§ Material for this task:
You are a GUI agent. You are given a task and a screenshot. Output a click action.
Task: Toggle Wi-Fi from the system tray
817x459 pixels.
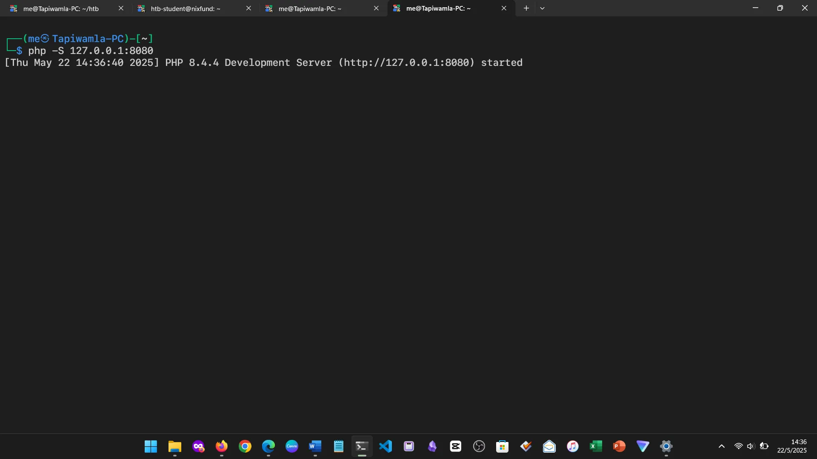739,446

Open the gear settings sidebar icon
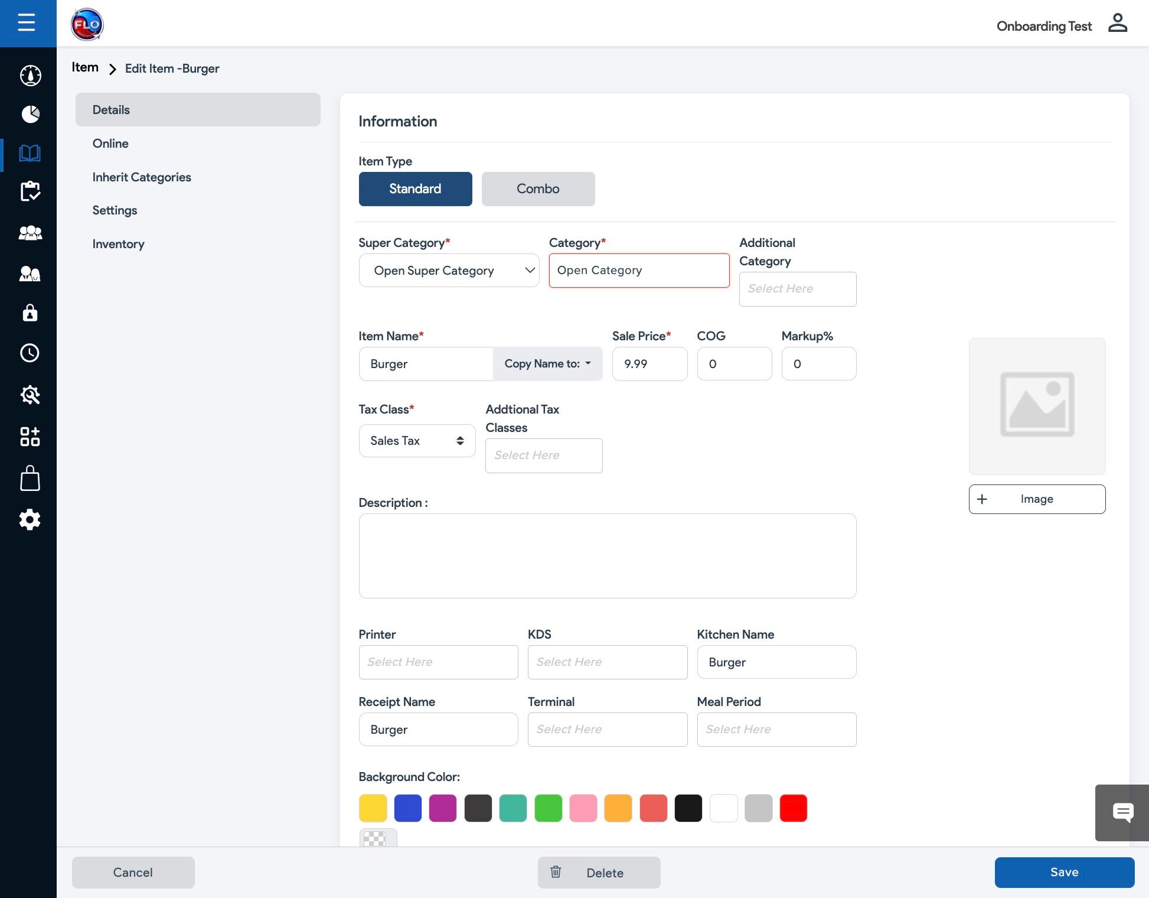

§ Aim of the exercise: Retype every record above exactly as written, but leave out the pictures.

§ Solution to this task:
You are a GUI agent. You are given a task and a screenshot. Output a click action.
Task: Toggle Wi-Fi from the system tray
817x459 pixels.
739,446

Open the gear settings sidebar icon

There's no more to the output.